When a business owner wants to secure a loan through Kiva, the first step is to sign in and create a profile on the platform that gives a short explanation of the project and what exactly the funds will go toward.
From there is the element that sets Kiva apart. Instead of evaluating potential borrowers on the strength of a credit score, borrowers are essentially judged by the quality of their social networks — and not the digital type, rather the networks of people with whom the potential borrower actually interacts regularly.
“After creating that profile, the next step for securing Kiva funds is to recruit around 20 people to contribute at least $25 dollars each. Once those 20 people have been recruited, borrowers can tap into our network of over a million lenders to finance their project.”
Kiva got its official U.S. launch a few weeks ago, with a splashy introduction to the marketplace by former President Bill Clinton, but has been in testing phase in U.S. cities, including New York, Philadelphia and San Francisco.
“It’s been in beta for some time,” says Shah. “Now that we have nailed this social underwriting concept, we’re ready to go prime time, and we’d like any small business that has trouble accessing capital to become aware of it.”
Shah has further noted that Kiva has actually reached out to platforms like Lending Club to encourage them to “send us your rejects.”
A Different Customer Base
So far, in beta, Kiva has made 1,845 loans in the United States and lent out about $10 million. The repayment rate is high, hovering around 90 percent — an almost stunning accomplishment considering that Kiva does not “price” its loans for risk, rather all of its loans carry no interest.
And, Shar noted, so far, Kiva is serving a somewhat different type of consumer than what is usually served by traditional SMB lending. Of those served in the U.S. so far, 65 percent have been ethnic minorities, and 55 percent have been women. Over 40 percent have been in business for less than a year (making them ineligible for a wide swath of loans) and are centered in neighborhoods that banks have historically had low levels of enthusiasm about lending in.
And the projects are a bit different. One woman running an alternative school in New York raised funds to hire a teacher without having to raise tuition; another sought dollars to invest in a chocolate fountain for a restaurant. What holds the business together, Shah noted, is its place in the community it serves.

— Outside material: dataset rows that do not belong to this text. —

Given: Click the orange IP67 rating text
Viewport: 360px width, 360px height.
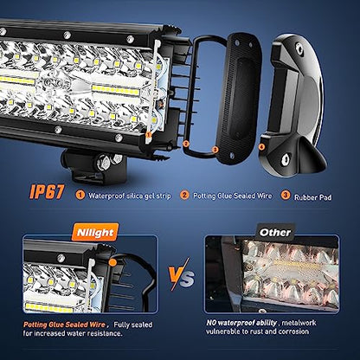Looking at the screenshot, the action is click(47, 192).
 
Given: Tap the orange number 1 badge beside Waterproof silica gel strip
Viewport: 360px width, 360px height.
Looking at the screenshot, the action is click(80, 196).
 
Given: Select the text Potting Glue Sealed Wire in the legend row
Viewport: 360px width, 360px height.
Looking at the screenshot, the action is click(232, 196).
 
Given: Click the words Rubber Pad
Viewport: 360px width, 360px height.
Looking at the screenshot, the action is click(312, 197).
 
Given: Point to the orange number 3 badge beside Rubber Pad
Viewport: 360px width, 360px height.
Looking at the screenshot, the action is click(286, 196).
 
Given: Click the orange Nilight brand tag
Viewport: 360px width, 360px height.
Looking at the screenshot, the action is click(95, 232).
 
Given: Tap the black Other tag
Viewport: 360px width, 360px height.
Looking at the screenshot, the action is click(275, 232).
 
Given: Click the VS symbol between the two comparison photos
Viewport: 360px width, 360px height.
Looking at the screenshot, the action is click(182, 275).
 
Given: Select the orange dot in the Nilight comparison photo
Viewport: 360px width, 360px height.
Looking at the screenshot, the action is click(112, 262).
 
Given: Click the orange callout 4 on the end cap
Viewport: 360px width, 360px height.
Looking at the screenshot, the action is click(261, 147).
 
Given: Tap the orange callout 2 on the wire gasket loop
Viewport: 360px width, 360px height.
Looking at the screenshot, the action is click(186, 144).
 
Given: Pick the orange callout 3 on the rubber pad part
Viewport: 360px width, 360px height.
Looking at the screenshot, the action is click(215, 150).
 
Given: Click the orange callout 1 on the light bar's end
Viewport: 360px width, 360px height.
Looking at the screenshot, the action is click(149, 134).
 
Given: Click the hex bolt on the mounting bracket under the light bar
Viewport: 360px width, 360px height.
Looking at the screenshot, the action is click(104, 162).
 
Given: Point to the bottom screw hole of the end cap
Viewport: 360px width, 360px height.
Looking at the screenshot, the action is click(286, 159).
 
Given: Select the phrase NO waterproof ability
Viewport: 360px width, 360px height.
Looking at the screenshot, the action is click(241, 323).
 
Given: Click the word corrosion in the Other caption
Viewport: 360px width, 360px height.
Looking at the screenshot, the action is click(293, 331).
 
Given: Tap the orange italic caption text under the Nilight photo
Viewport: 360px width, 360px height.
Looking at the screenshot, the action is click(64, 325).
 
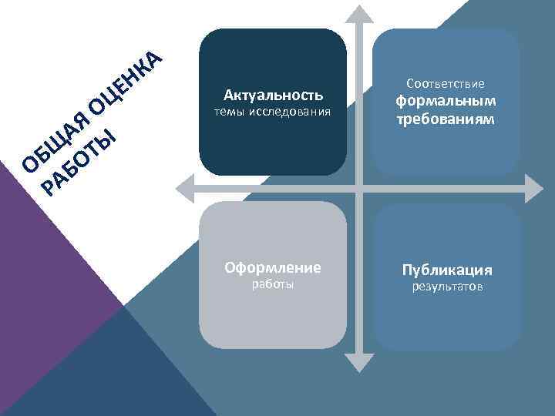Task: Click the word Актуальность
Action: [x=273, y=96]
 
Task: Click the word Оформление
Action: [x=272, y=268]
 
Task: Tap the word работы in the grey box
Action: [x=273, y=286]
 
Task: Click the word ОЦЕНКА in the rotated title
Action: [x=123, y=83]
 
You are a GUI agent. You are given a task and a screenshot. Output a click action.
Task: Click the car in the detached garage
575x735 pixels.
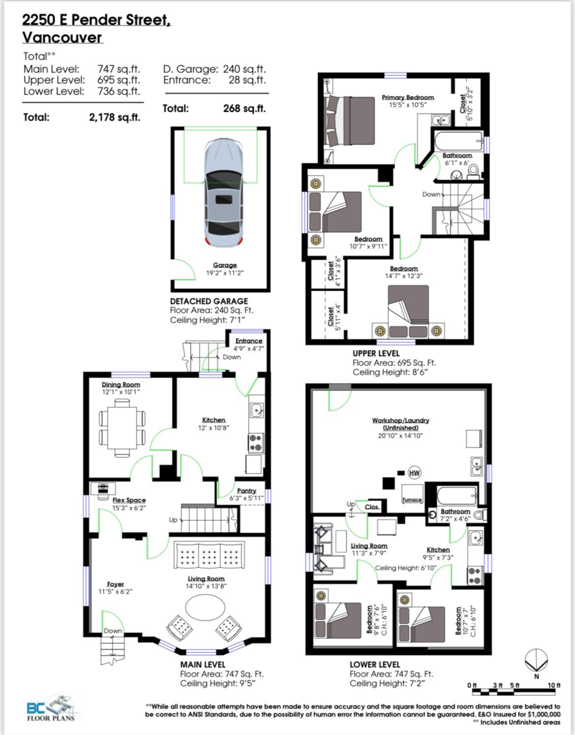pyautogui.click(x=224, y=193)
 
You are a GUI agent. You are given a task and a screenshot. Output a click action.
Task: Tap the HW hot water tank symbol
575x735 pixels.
pyautogui.click(x=414, y=472)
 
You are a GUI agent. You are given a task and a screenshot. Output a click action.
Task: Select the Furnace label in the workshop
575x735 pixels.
pyautogui.click(x=412, y=500)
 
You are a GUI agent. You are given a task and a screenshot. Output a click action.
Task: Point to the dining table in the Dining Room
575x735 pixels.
pyautogui.click(x=122, y=428)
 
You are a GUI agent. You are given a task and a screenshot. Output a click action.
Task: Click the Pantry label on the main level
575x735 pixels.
pyautogui.click(x=247, y=491)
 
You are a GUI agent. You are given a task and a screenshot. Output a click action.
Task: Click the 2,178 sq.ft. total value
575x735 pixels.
pyautogui.click(x=115, y=118)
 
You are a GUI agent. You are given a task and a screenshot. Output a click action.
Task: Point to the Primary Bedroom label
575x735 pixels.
pyautogui.click(x=408, y=97)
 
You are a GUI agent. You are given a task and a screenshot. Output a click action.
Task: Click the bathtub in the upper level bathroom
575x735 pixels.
pyautogui.click(x=459, y=142)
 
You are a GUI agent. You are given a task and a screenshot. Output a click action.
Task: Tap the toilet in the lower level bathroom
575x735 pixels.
pyautogui.click(x=480, y=515)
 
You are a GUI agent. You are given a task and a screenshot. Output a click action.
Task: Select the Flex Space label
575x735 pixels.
pyautogui.click(x=129, y=500)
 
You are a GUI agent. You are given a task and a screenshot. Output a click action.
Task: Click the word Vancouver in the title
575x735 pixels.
pyautogui.click(x=62, y=37)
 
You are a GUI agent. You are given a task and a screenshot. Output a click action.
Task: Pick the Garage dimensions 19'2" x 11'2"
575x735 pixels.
pyautogui.click(x=225, y=273)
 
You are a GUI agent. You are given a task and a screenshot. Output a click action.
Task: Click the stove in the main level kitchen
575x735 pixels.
pyautogui.click(x=256, y=443)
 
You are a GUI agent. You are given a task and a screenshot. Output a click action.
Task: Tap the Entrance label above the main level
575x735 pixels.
pyautogui.click(x=249, y=341)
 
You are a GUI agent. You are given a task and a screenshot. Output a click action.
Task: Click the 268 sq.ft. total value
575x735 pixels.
pyautogui.click(x=244, y=108)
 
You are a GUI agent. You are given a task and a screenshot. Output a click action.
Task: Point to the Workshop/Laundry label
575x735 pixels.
pyautogui.click(x=400, y=420)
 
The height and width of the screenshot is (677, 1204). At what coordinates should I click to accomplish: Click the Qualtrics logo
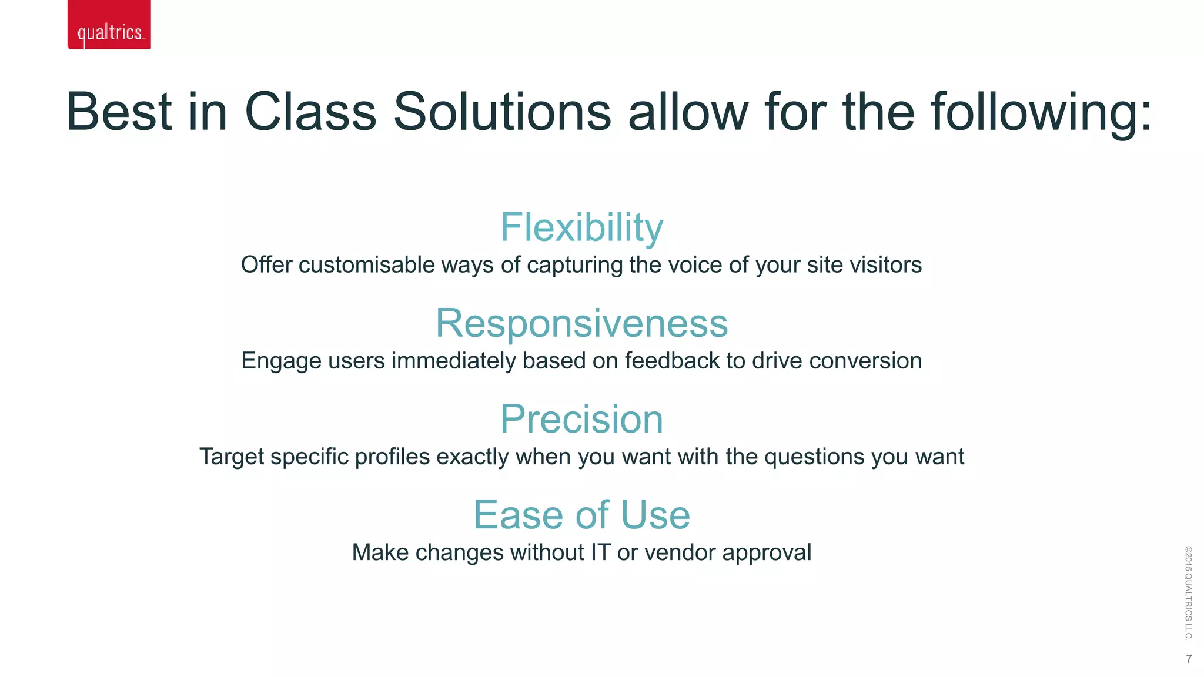109,25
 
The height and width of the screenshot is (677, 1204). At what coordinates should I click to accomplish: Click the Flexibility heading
581,227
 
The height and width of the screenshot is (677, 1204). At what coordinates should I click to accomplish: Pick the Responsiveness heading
581,323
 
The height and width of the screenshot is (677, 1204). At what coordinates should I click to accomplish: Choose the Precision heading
581,419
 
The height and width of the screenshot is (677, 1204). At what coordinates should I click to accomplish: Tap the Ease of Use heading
581,515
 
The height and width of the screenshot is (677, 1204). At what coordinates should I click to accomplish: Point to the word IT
601,552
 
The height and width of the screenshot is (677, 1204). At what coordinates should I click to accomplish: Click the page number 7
1189,659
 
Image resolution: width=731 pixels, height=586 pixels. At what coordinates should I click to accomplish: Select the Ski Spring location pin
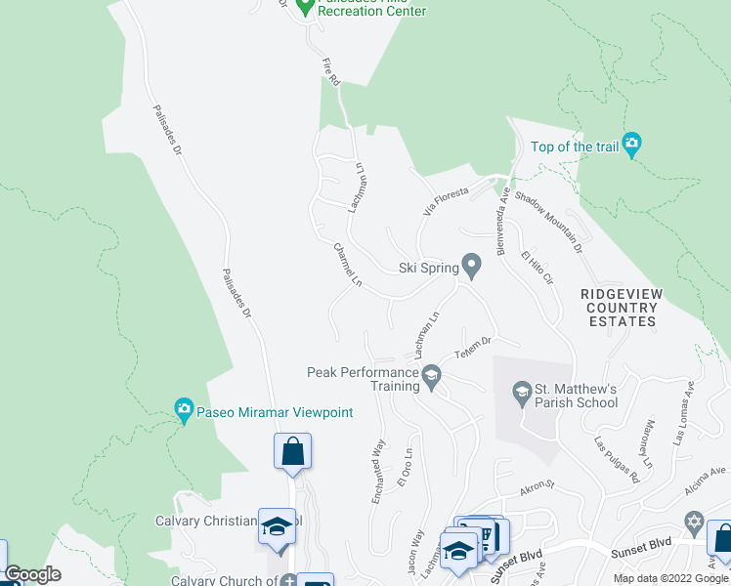(472, 266)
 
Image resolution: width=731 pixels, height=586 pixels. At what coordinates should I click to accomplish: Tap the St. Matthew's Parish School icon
(522, 394)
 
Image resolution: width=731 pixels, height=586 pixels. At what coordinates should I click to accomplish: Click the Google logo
(32, 574)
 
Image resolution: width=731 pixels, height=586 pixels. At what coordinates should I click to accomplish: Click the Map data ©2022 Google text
(670, 578)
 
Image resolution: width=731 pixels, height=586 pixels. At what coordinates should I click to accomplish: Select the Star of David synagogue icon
(694, 521)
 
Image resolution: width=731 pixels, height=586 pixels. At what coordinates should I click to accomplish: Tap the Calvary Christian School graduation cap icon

“We are looking at mainstreet places, where the value provided is massive but hard to capture in traditional underwriting paperwork. We are working to make sure that value gets exposed.”
Because communities have interests in business development that are different from banks, Shah notes, at base, Kiva presents everyday investors with an opportunity to do something that hasn’t been possible in the past: invest hyperlocally.
“You’ve heard of ‘buy local.’ Why isn’t there a ‘lend local?’ I would like that to be the new normal,” Shah noted.